**Exercise goal:**
Make an exact copy of the lines starting at the top of the listing below and ending at the line that contains "Given: Click the line with", inclusive.

**Exercise data:**
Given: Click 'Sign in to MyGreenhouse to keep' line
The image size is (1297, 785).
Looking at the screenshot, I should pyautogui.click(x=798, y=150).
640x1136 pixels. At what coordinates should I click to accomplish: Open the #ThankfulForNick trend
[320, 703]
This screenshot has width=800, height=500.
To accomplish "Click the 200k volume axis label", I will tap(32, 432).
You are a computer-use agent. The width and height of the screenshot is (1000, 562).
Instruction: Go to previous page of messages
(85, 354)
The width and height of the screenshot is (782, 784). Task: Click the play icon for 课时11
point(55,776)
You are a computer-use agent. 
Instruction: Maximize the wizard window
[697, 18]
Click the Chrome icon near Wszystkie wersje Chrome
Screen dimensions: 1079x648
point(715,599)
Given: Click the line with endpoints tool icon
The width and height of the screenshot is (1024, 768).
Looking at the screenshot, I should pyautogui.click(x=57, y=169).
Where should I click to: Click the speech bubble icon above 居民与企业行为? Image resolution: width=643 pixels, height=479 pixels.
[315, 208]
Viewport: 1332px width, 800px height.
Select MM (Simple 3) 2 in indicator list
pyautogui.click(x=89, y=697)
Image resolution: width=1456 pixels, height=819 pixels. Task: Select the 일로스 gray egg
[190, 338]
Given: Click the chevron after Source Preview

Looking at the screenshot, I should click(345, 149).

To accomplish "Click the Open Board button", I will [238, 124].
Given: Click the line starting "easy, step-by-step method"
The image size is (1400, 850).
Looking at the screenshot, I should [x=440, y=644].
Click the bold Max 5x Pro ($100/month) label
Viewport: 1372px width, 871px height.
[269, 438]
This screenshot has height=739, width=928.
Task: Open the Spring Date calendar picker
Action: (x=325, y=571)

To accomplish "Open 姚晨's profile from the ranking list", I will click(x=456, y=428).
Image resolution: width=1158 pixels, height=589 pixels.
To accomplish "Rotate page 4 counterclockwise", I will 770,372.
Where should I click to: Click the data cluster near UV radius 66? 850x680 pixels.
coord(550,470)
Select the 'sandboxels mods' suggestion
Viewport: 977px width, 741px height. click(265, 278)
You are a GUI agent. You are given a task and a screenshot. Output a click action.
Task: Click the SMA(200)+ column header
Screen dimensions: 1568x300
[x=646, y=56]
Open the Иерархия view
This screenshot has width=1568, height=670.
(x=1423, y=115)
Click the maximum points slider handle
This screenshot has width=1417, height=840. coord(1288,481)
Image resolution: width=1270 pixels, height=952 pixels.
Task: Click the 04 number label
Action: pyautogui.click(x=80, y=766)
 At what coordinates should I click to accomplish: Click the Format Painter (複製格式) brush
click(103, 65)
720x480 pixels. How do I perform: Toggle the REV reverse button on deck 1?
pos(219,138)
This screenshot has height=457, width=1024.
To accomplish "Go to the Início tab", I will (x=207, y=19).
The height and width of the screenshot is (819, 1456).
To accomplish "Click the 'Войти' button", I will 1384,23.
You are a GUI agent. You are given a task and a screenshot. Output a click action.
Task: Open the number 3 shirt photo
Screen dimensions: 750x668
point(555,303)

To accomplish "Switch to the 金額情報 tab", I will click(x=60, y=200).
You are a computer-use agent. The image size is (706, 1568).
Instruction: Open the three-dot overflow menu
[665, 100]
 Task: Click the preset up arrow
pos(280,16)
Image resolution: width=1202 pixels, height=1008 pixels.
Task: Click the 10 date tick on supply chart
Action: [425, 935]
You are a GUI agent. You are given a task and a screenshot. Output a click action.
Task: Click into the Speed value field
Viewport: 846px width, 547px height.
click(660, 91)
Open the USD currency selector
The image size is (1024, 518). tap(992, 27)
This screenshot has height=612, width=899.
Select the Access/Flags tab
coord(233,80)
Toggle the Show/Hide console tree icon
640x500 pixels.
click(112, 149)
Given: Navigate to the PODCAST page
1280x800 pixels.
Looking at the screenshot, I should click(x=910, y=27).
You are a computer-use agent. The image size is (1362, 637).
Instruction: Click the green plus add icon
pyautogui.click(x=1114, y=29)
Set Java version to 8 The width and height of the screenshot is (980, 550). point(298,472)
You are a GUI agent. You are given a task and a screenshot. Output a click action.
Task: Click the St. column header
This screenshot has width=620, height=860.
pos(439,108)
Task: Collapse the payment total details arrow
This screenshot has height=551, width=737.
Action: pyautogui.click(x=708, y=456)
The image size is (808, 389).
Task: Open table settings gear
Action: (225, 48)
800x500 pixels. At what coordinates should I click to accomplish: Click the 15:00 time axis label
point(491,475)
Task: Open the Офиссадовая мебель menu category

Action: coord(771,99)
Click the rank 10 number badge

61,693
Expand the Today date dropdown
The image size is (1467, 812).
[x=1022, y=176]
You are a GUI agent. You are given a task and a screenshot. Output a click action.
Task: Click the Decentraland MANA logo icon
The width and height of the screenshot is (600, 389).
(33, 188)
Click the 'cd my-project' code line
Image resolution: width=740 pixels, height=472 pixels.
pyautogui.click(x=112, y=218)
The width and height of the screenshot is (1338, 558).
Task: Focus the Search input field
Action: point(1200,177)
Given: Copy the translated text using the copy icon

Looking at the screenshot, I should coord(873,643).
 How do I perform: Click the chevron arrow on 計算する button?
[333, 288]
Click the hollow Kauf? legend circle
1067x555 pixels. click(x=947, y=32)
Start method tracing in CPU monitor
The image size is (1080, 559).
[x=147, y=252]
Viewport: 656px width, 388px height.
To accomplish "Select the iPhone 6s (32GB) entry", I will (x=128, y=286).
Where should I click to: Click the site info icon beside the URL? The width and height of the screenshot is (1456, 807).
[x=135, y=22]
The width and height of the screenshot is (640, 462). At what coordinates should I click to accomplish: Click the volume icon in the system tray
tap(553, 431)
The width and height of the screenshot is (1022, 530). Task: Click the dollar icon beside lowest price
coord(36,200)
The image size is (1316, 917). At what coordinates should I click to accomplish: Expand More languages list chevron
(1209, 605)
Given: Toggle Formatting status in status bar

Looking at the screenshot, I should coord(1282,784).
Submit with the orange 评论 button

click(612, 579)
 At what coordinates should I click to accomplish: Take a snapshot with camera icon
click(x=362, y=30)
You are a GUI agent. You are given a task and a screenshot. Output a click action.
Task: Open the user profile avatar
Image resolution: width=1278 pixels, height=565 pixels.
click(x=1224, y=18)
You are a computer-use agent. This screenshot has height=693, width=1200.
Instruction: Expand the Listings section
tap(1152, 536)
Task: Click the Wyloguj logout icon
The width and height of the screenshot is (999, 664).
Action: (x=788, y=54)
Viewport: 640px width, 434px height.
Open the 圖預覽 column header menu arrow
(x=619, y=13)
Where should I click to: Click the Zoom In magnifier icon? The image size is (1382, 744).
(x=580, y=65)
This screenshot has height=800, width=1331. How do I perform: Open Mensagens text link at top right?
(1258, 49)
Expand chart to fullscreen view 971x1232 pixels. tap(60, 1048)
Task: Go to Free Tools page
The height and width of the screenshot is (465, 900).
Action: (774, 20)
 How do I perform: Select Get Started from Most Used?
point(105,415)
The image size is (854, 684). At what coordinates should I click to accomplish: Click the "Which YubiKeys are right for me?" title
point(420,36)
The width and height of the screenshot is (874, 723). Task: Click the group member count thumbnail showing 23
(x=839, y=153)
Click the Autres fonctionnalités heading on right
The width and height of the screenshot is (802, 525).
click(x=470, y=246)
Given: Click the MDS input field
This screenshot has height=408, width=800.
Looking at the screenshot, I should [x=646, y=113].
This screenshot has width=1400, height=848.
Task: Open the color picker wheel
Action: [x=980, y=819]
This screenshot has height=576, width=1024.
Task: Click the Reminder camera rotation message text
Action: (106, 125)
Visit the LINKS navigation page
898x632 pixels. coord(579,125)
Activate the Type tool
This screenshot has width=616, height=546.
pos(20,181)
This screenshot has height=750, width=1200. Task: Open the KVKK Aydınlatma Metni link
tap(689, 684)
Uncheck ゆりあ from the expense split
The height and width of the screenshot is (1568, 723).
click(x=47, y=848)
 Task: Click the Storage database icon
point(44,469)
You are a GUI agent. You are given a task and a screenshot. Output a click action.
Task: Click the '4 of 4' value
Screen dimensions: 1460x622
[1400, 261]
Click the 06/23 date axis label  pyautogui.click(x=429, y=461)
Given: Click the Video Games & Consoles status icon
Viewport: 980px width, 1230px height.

**Exercise response:**
Given: Click 'Sign in to MyGreenhouse to keep' line
The image size is (1297, 785).
Looking at the screenshot, I should pyautogui.click(x=798, y=150).
640x1136 pixels. At what coordinates should I click to accomplish: Open the #ThankfulForNick trend
[320, 703]
This screenshot has width=800, height=500.
To accomplish "Click the 200k volume axis label", I will tap(32, 432).
You are a computer-use agent. The width and height of the screenshot is (1000, 562).
Instruction: Go to previous page of messages
(85, 354)
The width and height of the screenshot is (782, 784). Task: Click the play icon for 课时11
point(55,776)
You are a computer-use agent. 
Instruction: Maximize the wizard window
[697, 18]
Click the Chrome icon near Wszystkie wersje Chrome
Screen dimensions: 1079x648
point(715,599)
Given: Click the line with endpoints tool icon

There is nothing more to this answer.